Why does an alternate resolution system have to be more complicated than it needs to be? If multiple dice that aren't d20s are inherently more complex they need to ditch the current damage system.
The multiple dice that can be used for damage is more complex than, strictly speaking, it
needs to be. You could, for instance, decide that all weapons and attacks deal d6.
Damage rolls are different than action resolutions, though. For one, different damage dice makes some amount of sense. It seems reasonable that a hit from a greataxe hurts more than a slash from a dirk. Another difference is that damage rolls are fairly self-contained. Players tend to attack with one type of weapon, so they roll the same damage dice each time. Monster stat blocks have damage dice listed right next to the attack bonus, so you don't have to look up any rules that you wouldn't have anyway.It doesn't slow down the game or lead to much confusion. It may be more complex than available alternatives, but I consider it complexity well spent.
Resolving action resolution with a bunch of different dice conventions is also more complex than available alternatives. But figuring out which dice to use slows down play if you need to look it up in the rulebook. It's not something that each player can remember for himself, like damage rolls, because each character is likely to participate in a variety of tasks, each requiring its own dice, over the course of play. You can transition between different tasks, and thus different dice rolls, rapidly and without warning during a game.
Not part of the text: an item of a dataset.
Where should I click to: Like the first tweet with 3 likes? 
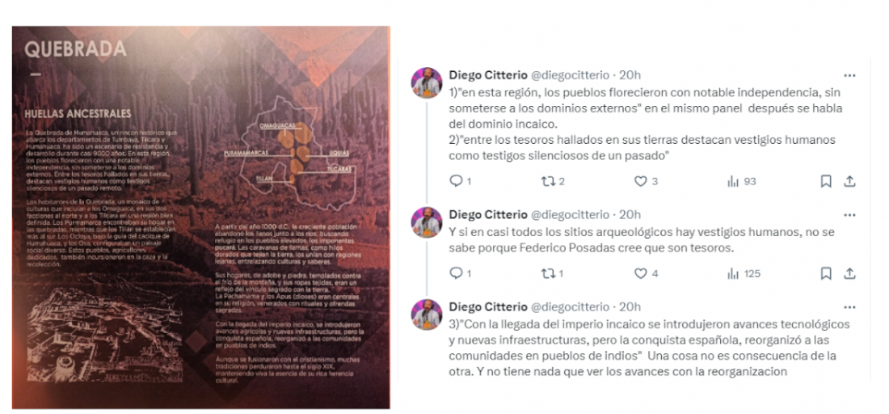coord(646,181)
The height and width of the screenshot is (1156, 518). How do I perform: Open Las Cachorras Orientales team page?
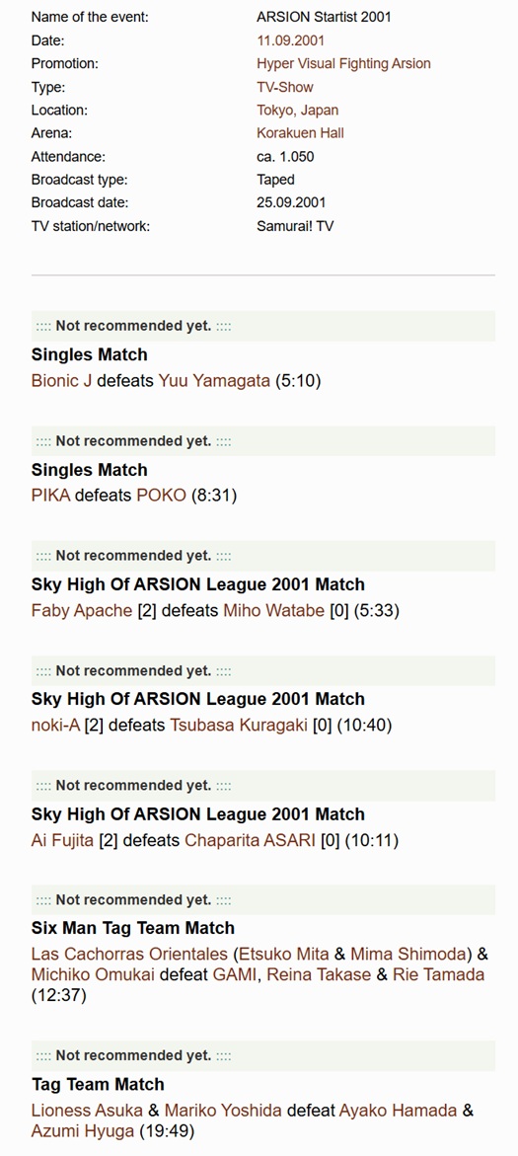[130, 954]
For people who haven't memorized the whole complex system, that could mean flipping back and forth between relevant pages as actions resolve and players react in unexpected ways. Then you find cases that the rules don't quite cover, and you have to adjudicate which of the many standards you should adapt to the problem at hand.
Much simpler to be able to fall back on "roll a d20, add some modifiers, beat a DC". It also lets you set standard numbers for DCs of a certain difficulty. That simplifies a mess of competing resolution systems for a single table that says "DC10=easy, DC15=intermediate, DC20=complex". That's something you can't do with a system splut among a bunch of different dice systems.